Overview:
We use Slack in our organization. You might also be using Slack for communicating information among the team members in your org. Slack is a great tool and it keeps everyone up to date and reduces unnecessary emails. Particularly automated status, build notifications etc which might flood your inbox. I have already shared an article on posting automated test results in Slack on a specific channel here.
Lets see how we could trigger an automated test suite execution in your Jenkins/CI tool.
Jenkins/CI:
The very first assumption is you have been using some CI tool like Jenkins. I also assume that the tool exposes some kind of API to trigger/schedule a build/job. Here I use Jenkins. You can get the high level idea and implement something similar if you use other tools.
The second assumption is you have a job in Jenkins configured properly which runs just fine when you trigger it manually.
Creating New User:
Lets start with creating a new user in Jenkins for slack to use. Make a note of the API token.
The assumption is this slack user has enough access to trigger the job.
Execute the below CURL command to verify if the user is able to invoke the job.
This is the format of the url. Replace the content within [ ] with appropriate information
curl -X POST http://[user:token]@[jenkins-host-with-port]/job/[job-name]/build
In my case, I tried as shown here.
curl -X POST http://slack:c1c54d626f6a11fbc98ed795ec8862bc@10.11.12.13:8080/job/TEST_ATOMATION_GURU_SLACK_JOB_DEMO/build
Slack – Slash Command:
To invoke the above Jenkins job, we would be using Slack’s slash commands. So whenever you type something after a slash – for ex: ‘/weather‘ – Slack will treat it as a command and can respond to the command. So, for that example, Slack can be configured to provide a weather report for your city.
- Go to your Slack configuration to add Slash configuration.
- I am going to create a smoketest command – so my team can trigger a smoke test from slack to check the health of the application.
- Add the integration setting as shown here. Provide the URL which we need to call to trigger the jenkins job.
- Select the auto complete help
- Once the configuration is done, You can verify immediately in your Slack. Just type ‘/s’ – you could see the ‘smoketest’ command
- Invoke the command – Check if Jenkins is able to trigger the job.
- If the Job requires a parameter, Use the below URL format to invoke the job with Default parameters.
curl -X POST http://[username:token]@[jenkins-host-with-port]/job/[job-name]/buildWithParameters
- If you need to pass any specific parameter, Simply append the variable and value in the parameter.
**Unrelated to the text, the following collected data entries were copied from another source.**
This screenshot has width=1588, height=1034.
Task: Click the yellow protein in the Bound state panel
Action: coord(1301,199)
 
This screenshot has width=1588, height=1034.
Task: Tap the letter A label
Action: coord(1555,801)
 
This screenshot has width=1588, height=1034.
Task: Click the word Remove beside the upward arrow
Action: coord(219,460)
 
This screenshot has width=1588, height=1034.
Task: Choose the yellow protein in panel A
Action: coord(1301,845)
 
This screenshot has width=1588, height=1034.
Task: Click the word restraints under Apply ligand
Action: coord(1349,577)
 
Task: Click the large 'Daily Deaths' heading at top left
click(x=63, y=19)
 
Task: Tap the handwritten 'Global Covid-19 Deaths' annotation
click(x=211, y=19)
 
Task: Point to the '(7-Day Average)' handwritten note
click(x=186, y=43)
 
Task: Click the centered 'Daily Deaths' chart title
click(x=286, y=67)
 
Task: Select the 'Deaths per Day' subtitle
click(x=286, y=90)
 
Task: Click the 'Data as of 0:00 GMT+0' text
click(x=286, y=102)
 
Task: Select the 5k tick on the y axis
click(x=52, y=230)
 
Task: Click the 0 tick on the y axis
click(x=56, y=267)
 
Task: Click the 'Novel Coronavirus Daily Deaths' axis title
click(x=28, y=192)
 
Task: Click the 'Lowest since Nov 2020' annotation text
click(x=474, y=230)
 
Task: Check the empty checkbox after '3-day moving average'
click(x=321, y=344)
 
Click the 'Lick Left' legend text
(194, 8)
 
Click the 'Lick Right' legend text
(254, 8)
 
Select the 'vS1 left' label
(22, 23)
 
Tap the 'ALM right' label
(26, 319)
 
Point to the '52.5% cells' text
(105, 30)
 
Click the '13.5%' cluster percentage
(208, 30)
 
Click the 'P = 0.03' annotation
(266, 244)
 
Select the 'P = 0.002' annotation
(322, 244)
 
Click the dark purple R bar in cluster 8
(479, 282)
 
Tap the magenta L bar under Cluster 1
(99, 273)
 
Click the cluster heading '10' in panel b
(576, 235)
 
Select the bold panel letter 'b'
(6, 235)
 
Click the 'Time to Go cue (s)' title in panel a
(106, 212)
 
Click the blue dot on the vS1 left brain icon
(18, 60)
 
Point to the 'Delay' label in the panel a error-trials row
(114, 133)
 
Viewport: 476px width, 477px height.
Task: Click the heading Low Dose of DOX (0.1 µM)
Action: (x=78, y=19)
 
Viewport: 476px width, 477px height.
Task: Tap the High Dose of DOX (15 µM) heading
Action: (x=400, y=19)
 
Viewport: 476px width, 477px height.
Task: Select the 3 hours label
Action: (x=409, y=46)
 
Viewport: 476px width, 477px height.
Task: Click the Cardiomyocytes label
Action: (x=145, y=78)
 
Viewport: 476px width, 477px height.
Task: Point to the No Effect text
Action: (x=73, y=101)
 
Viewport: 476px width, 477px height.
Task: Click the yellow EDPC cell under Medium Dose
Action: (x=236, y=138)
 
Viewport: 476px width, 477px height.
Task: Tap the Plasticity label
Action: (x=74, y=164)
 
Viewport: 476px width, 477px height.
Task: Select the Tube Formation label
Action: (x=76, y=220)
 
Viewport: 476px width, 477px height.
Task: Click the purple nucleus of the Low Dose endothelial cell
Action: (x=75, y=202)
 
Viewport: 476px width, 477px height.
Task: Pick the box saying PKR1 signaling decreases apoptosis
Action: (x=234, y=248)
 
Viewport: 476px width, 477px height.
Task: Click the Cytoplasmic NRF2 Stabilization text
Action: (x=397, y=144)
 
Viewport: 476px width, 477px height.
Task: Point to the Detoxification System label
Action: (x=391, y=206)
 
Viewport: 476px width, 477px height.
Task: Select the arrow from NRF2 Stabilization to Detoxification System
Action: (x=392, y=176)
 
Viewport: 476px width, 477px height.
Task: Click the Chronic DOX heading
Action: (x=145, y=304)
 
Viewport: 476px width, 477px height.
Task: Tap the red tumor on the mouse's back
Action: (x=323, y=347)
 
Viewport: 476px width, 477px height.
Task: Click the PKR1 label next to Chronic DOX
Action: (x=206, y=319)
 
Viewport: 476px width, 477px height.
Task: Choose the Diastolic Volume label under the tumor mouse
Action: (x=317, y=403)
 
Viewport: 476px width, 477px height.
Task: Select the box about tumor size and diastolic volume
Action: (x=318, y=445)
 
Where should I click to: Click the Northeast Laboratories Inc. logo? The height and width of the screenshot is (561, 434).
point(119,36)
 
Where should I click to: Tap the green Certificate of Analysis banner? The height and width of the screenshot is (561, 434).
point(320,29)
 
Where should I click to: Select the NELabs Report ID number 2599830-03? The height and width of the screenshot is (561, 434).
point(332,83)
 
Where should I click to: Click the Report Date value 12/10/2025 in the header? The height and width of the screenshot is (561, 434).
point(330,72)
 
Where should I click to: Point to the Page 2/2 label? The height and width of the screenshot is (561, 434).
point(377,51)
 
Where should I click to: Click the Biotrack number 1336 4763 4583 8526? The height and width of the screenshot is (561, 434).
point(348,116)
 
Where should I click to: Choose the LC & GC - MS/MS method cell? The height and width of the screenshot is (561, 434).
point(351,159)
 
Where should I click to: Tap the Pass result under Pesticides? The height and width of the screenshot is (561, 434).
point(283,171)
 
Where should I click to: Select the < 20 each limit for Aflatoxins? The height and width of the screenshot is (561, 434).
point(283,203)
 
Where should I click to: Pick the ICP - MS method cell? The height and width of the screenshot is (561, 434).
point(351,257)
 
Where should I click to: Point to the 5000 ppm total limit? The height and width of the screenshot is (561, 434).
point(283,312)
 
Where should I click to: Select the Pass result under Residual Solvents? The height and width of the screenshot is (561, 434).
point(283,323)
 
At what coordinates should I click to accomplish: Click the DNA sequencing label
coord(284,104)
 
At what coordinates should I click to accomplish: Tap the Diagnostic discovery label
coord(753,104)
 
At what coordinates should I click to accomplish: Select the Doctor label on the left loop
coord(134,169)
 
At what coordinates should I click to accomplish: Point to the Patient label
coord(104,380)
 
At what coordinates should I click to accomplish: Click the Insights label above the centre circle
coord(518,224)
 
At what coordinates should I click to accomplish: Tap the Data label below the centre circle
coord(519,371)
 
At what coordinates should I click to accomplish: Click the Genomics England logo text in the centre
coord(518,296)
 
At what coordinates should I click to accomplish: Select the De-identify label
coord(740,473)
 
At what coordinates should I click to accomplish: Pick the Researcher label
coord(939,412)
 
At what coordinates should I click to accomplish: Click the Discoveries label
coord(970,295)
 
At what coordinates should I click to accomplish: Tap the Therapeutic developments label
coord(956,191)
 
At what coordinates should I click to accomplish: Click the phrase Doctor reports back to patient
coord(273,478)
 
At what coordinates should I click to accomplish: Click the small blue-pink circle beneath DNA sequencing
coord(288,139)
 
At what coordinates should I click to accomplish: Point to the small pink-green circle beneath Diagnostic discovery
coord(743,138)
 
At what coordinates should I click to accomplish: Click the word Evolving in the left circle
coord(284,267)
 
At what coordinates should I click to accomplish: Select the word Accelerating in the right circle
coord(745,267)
curl -X POST http://[username:token]@[jenkins-host-with-port]/job/[job-name]/buildWithParameters?ENVIRONMENT=PROD
- To get the status/result of the job, job should be configured to post the results back to Slack. You could check an article on that here.
Note:
- To make the above approach work, Your Jenkins server should be accessible by Slack. Ensure that it is not blocked by the firewall.
Summary:
Slack commands are very useful and come in handy to get information or to trigger something which you might do frequently. By doing this, any non-technical user in the team could make you use of your automated test scripts by directly calling the slash command.